Les fonds en euros sont des supports financiers constitués majoritairement d’obligations souveraines. Il s’agit d’un placement sécurisé à faible rendement :
- Garanti en capital : il n’est pas possible de perdre de l’argent sur ce support
- Les intérêts annuels sont acquis grâce à l’effet cliquet
- Le taux de rendement net de frais de gestion doit être communiqué annuellement par l’assureur
Les fonds en euros constituent le socle de l’assurance-vie en France.

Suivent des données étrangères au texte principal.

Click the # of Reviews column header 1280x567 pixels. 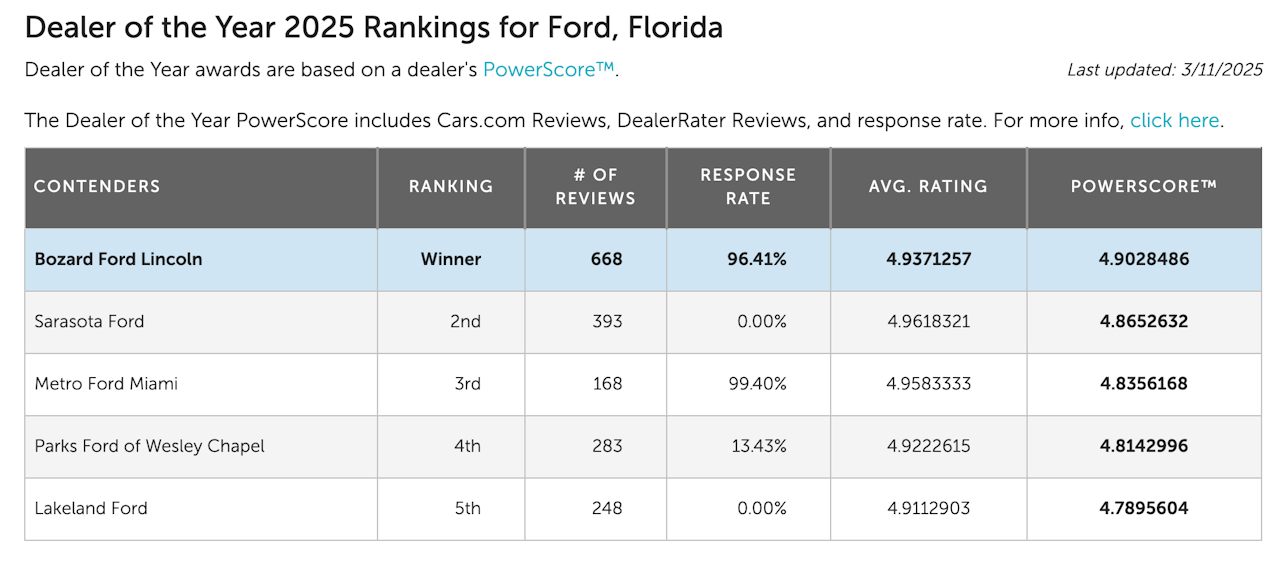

D’après le sondage Odoxa-LINXEA publié en mai 2018, 55 % des Français déclarent privilégier la sécurité de leur épargne, devant la performance (15 %), la liquidité et la participation au développement d’un projet.

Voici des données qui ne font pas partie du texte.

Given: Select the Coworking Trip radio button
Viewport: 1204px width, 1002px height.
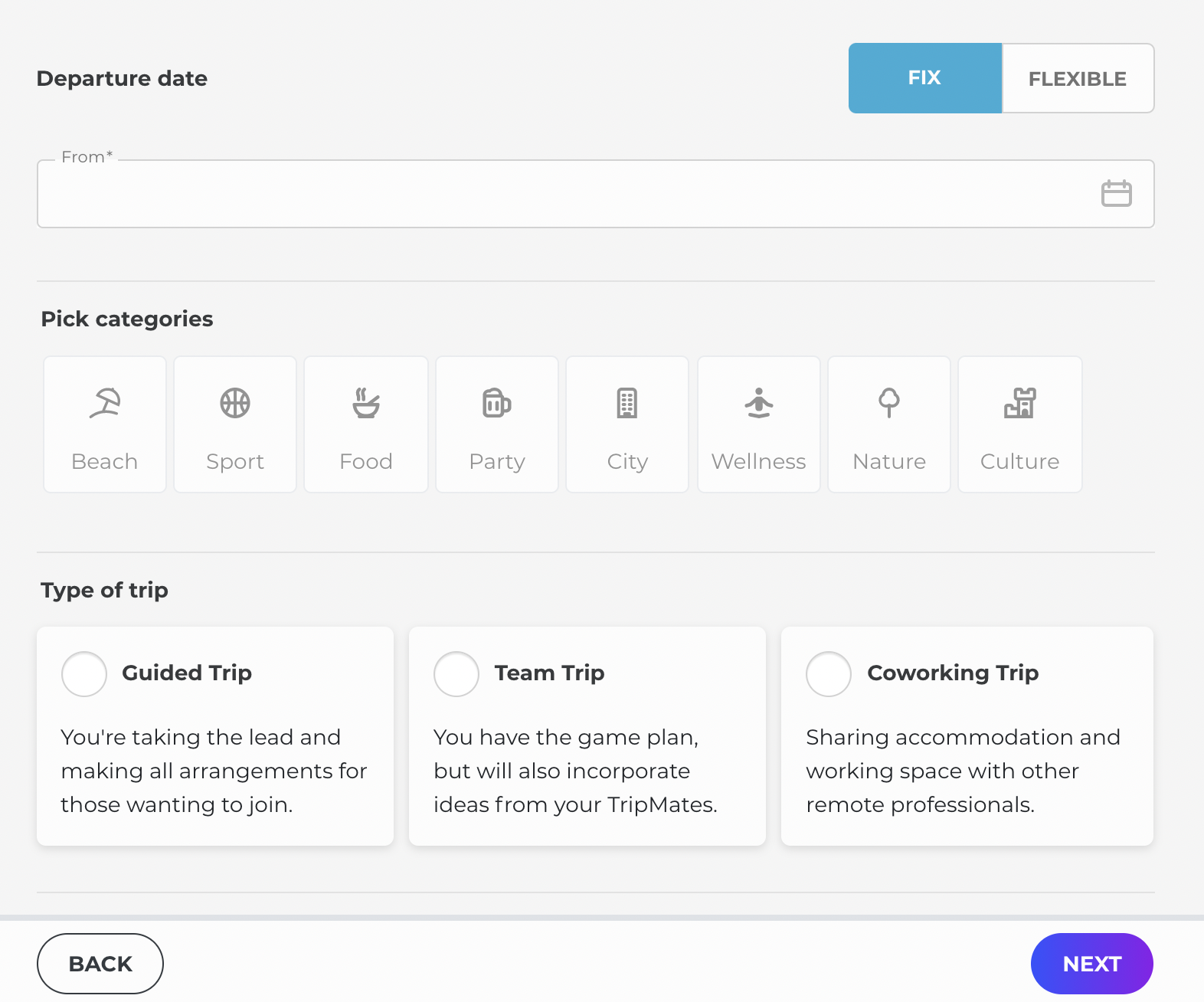Looking at the screenshot, I should point(829,674).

L’inconvénient majeur des fonds en euros est leur rentabilité, avec un taux de rendement moyen net de frais de gestion à 1,80 % en 2018 contre 2,80 % en 2013 (hors prélèvements sociaux, source : FFA). Dans ce contexte, les assureurs se tournent vers des produits alternatifs :
- Contrat euro-croissance, conjugue fonds en euros et supports en unités de compte, n’est garanti en capital qu’à partir d’une durée contractuelle de 8 ans minimum
- Fonds en euros dynamiques, permettent la diversification d’une partie des actifs sur les marchés financiers et immobiliers tout en garantissant le capital, avec gestion à coussin et effet cliquet pour limiter les moins-values
- Fonds à formule, produits structurés à durée de vie limitée qui associent placements sécurisés et produits dérivés, l’objectif de rentabilité étant pondéré par une garantie sur tout ou partie du capital
À noter : bien qu’en repli depuis plusieurs années, le taux de rendement moyen des fonds en euros reste supérieur à ceux des placements dits « sans risque » tels que le livret A par exemple (0,75 %).